E ancora in più occasioni avrebbe ricevuto per iscritto o a voce apprezzamenti sul suo look o l'acconciatura sfoggiata proprio in quel momento, vivendo così "con la sensazione di essere sempre spiata".
A Oggiono, teatro di gran parte degli episodi, in occasione del Fierone del 2019 mentre con il nipotino guardava i pesci ad una bancarella avrebbe sentito letteralmente il fiato dell'uomo sul collo, voltandosi e trovandoselo di fronte. Cambiata casa, a renderla rintracciabile ci avrebbe pensato... il Tribunale stesso, inviando all'imputato un ordine di comparizione con indicato il nuovo indirizzo della querelante, ritrovatasi così con l'auto, parcheggiata ai piedi del nuovo appartamento in altro comune, oggetto a più riprese di danni, ricondotti al senegalese, pur non avendone prova, come sottolineato in tutta onestà.
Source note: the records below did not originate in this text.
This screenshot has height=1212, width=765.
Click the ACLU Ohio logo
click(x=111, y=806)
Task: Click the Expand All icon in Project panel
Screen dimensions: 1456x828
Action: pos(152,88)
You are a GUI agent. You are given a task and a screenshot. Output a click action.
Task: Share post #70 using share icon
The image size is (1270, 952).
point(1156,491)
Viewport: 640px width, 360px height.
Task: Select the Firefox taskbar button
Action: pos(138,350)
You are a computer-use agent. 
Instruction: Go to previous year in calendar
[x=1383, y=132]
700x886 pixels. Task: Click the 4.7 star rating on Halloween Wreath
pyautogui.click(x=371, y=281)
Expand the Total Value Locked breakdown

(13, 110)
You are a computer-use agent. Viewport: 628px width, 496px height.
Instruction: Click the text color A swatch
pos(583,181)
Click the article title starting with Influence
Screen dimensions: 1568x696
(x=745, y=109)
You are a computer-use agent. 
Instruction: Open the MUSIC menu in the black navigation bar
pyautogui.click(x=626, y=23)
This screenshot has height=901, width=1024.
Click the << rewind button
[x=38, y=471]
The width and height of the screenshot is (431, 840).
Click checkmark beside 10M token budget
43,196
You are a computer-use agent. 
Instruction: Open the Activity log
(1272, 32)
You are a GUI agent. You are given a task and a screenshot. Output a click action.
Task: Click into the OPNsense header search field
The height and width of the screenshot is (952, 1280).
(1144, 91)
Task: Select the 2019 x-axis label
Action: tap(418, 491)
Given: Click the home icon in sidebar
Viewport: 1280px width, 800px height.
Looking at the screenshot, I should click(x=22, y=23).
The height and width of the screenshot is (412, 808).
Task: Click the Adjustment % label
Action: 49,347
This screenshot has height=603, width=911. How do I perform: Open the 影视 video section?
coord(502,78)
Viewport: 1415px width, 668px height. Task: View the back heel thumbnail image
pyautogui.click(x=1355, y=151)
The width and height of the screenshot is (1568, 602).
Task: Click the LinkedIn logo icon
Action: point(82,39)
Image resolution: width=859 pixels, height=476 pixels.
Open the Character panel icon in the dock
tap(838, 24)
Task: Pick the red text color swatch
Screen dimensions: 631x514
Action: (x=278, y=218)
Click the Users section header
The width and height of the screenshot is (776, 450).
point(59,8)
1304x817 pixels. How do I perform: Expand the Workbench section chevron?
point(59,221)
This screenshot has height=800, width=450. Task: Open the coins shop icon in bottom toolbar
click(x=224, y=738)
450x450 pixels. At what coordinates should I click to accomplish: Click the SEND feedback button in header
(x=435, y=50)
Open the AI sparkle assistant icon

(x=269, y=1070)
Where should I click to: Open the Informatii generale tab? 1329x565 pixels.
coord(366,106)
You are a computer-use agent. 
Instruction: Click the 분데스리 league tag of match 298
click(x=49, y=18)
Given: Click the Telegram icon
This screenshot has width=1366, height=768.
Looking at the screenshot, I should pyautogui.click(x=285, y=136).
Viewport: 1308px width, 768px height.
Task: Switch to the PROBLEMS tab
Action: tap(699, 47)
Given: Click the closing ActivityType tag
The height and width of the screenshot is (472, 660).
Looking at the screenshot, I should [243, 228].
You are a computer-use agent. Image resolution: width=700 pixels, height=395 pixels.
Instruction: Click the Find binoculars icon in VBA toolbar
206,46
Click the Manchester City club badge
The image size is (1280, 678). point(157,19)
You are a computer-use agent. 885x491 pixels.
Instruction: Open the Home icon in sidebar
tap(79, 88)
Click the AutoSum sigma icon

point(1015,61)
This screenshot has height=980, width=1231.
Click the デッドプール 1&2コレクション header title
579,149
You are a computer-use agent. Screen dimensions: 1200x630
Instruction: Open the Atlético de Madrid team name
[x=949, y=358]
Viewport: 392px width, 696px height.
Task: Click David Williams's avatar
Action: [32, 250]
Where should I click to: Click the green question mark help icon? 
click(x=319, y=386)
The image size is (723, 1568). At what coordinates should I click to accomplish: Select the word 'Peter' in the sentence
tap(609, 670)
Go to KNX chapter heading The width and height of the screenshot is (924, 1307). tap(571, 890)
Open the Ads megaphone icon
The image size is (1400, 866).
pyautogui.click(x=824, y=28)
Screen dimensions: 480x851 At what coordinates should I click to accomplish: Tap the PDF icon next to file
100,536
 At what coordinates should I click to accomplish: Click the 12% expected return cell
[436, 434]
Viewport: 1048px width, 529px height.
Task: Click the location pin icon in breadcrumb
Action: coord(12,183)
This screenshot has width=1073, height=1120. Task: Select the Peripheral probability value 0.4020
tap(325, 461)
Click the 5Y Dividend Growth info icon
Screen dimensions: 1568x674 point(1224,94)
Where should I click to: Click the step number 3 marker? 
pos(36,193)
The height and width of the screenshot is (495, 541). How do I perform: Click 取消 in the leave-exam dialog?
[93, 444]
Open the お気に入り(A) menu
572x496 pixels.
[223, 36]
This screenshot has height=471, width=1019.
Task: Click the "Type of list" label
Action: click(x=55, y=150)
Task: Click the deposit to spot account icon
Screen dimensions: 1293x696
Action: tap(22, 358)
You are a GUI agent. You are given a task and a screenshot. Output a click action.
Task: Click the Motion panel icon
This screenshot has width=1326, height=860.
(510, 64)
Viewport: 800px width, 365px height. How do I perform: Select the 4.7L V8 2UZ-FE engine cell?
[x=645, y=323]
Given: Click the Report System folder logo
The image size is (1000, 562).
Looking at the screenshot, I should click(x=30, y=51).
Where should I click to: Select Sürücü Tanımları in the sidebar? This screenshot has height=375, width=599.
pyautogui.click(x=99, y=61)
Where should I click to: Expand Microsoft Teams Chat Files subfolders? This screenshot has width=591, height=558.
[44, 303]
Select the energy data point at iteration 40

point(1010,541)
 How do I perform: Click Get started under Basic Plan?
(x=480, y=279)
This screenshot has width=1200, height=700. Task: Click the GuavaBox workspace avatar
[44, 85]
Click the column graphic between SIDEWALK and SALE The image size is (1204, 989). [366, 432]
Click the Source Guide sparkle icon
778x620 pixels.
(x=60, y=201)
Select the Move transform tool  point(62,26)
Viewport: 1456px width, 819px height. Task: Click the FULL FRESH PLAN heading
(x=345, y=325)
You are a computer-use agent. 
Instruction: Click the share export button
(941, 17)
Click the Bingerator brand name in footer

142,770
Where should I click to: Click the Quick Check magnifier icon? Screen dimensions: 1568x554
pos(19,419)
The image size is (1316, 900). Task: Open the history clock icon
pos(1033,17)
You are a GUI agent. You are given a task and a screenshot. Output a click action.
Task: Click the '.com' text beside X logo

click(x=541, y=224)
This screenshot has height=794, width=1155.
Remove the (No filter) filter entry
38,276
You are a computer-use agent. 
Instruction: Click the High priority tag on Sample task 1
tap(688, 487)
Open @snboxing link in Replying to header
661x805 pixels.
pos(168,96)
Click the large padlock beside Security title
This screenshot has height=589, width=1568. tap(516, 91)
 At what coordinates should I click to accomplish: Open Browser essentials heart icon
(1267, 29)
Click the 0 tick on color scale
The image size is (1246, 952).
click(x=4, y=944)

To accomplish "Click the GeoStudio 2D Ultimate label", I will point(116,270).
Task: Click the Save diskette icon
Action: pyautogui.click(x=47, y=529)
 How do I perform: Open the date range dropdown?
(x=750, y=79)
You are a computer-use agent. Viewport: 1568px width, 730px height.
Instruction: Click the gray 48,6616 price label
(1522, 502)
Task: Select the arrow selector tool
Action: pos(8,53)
"Si è beffato anche del sistema" ha però aggiunto la ragazza, ricordando quando fece rispondere all'ennesima telefonata a un suo collega (pronto a spacciarsi per il suo fidanzato) che si sarebbe sentito dire dall'africano "non mi hanno fermato i carabinieri, figurati tu". Ammettendo che si sarebbe aspettata una risposta più pronta da parte dello Stato la donna ha comunque lasciato l'Aula senza esprimere livore, pur ribadendo, con dignità, la sua richiesta di aiuto, per essere "liberata". Acquisiti gli altri atti d'indagine, il prossimo 14 luglio sono previste discussione e sentenza.